PROBLEM REQUIREMENTS -
Apart from the images, repeat the data below exactly as written.

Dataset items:
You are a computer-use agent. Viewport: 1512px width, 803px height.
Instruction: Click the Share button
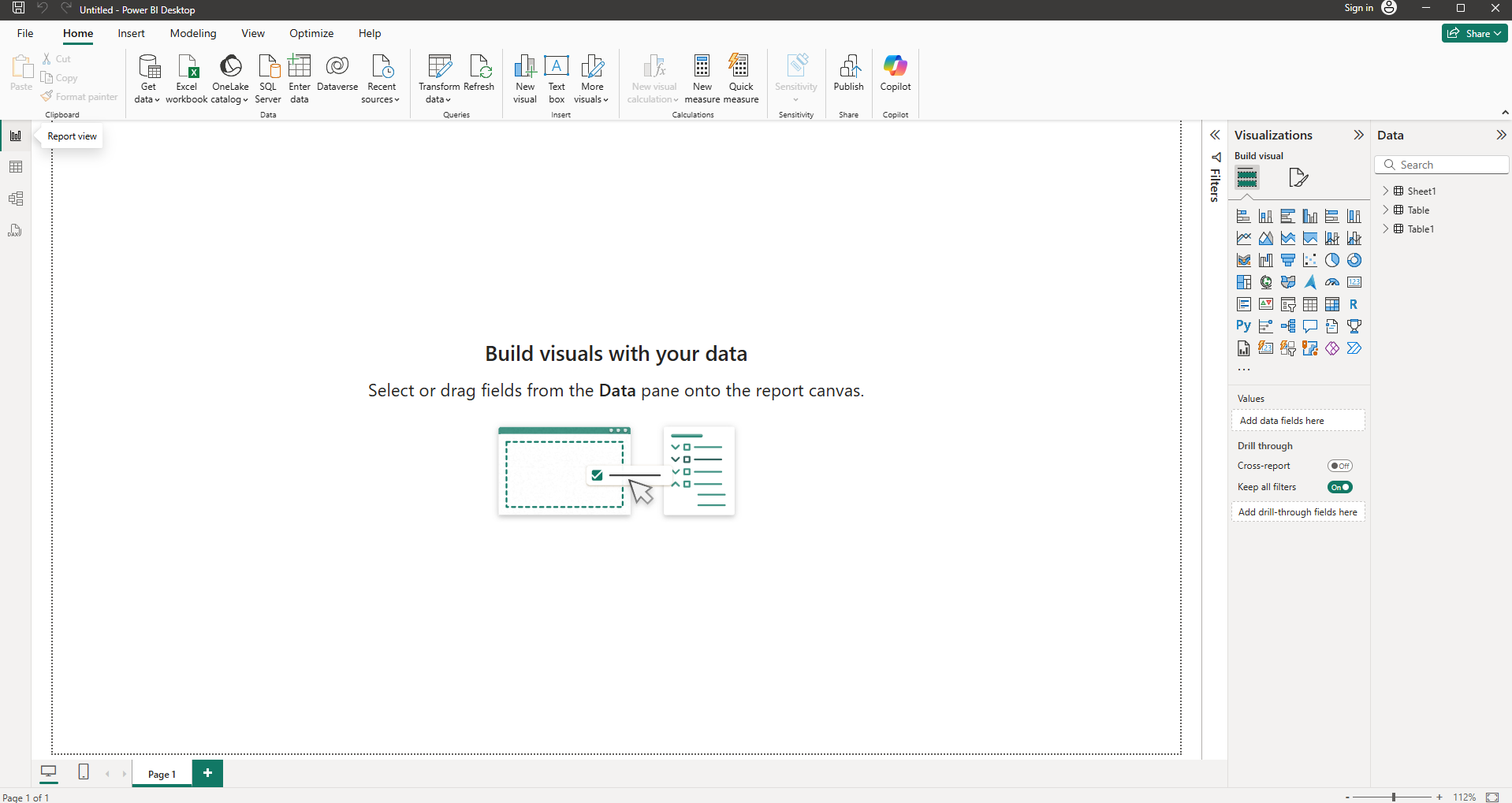point(1474,33)
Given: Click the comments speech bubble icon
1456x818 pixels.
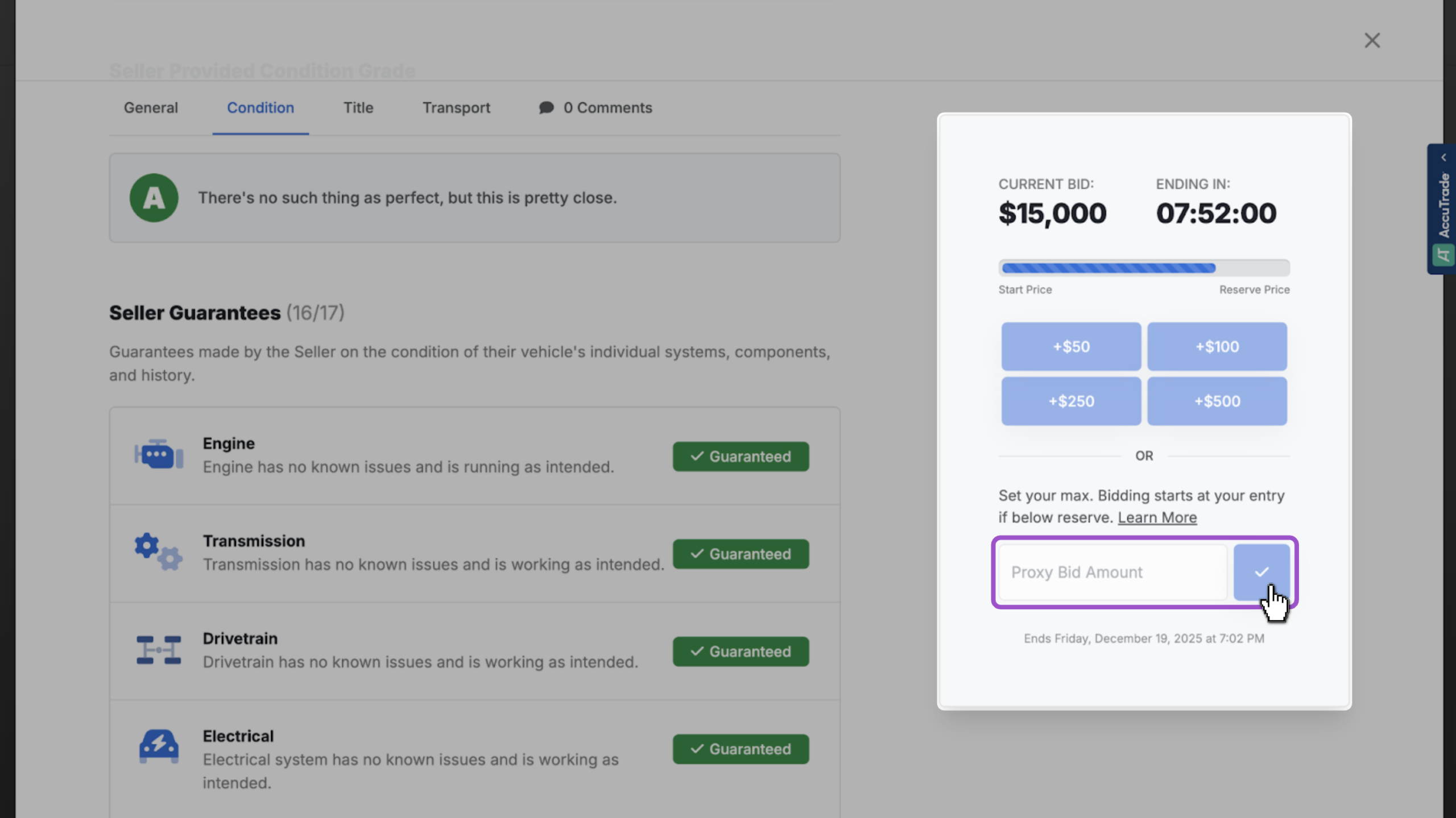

RESULT -
You are a computer-use agent. Viewport: 1512px width, 803px height.
Instruction: Click the Share button
point(1474,33)
Given: Click the comments speech bubble icon
1456x818 pixels.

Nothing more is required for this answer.